Mahyeldi Lepas 384 Jemaah Haji Kloter Pertama Padang

persen

mahyeldi-lepas-384-jemaah-haji-kloter-1-embarkasi-padang
Mahyeldi Lepas 384 Jemaah Haji Kloter 1 Embarkasi Padang

Padang – Sebanyak 384 calon jamaah haji Kloter 1 Embarkasi Padang tahun 1447 H/2026 M resmi diberangkatkan dari Asrama Haji Tabing, Kamis (23/4/2026). Keberangkatan ini menandai dimulainya perjalanan jamaah haji asal Sumatera Barat menuju Tanah Suci pada musim haji tahun ini.

Gubernur Sumatera Barat Mahyeldi Ansharullah melepas langsung rombongan tersebut. Dalam sambutannya, ia mendoakan seluruh jamaah mendapat keselamatan, kesehatan, serta kelancaran selama menunaikan ibadah haji.

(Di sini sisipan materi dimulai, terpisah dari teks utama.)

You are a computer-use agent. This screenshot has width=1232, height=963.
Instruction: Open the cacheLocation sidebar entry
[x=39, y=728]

Mahyeldi memastikan seluruh persiapan keberangkatan telah dilakukan dengan matang oleh petugas. “Dengan mengucapkan Bismillahirrahmanirrahim, hari ini kami resmi melepas keberangkatan calon jamaah haji Kloter 1 Embarkasi Padang Tahun 1447 H/2026 M. Semoga Allah SWT melindungi dan memberkahi perjalanan ini,” ujarnya.

Kloter pertama ini berasal dari Kota Padang dan dijadwalkan terbang ke Madinah melalui Bandara Internasional Minangkabau (BIM) pada Jumat (24/4) dini hari. Mahyeldi mengatakan seluruh proses keberangkatan sudah dipersiapkan secara optimal oleh petugas Kanwil Kementerian Haji dan Umroh Provinsi Sumbar.

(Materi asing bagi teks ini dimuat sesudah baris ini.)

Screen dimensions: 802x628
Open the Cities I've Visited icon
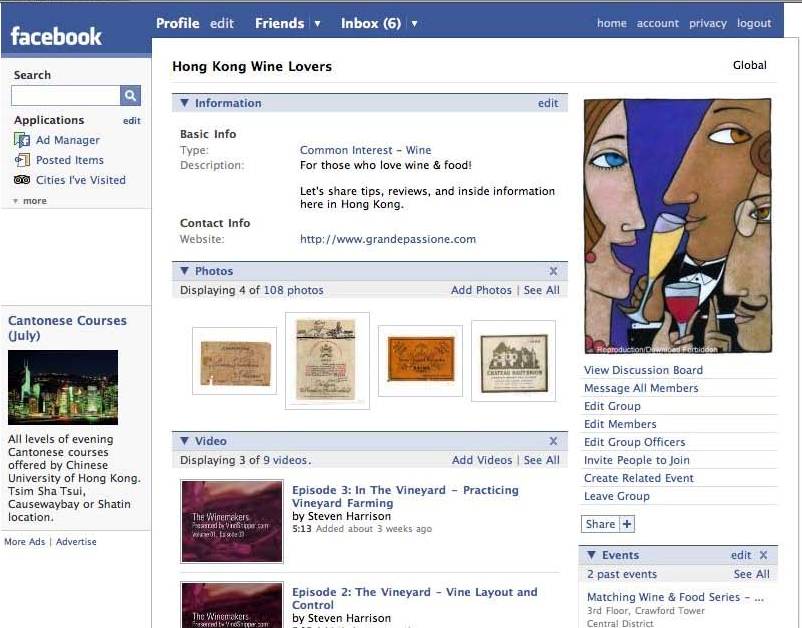pos(22,180)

“Alhamdulillah, semua sudah dipersiapkan dengan baik. Insyaallah jamaah akan berangkat sekitar pukul 01.00 atau 02.00 menuju Madinah,” kata Mahyeldi.

Ia juga mengingatkan jamaah agar menjaga kedisiplinan, kekompakan, dan solidaritas selama mengikuti seluruh rangkaian ibadah. Menurut dia, tiga hal itu menjadi kunci agar pelaksanaan haji berjalan lancar.

“Kita berharap jamaah kita tetap disiplin, kompak, dan solid. Ini penting untuk kelancaran seluruh rangkaian ibadah haji,” tegasnya.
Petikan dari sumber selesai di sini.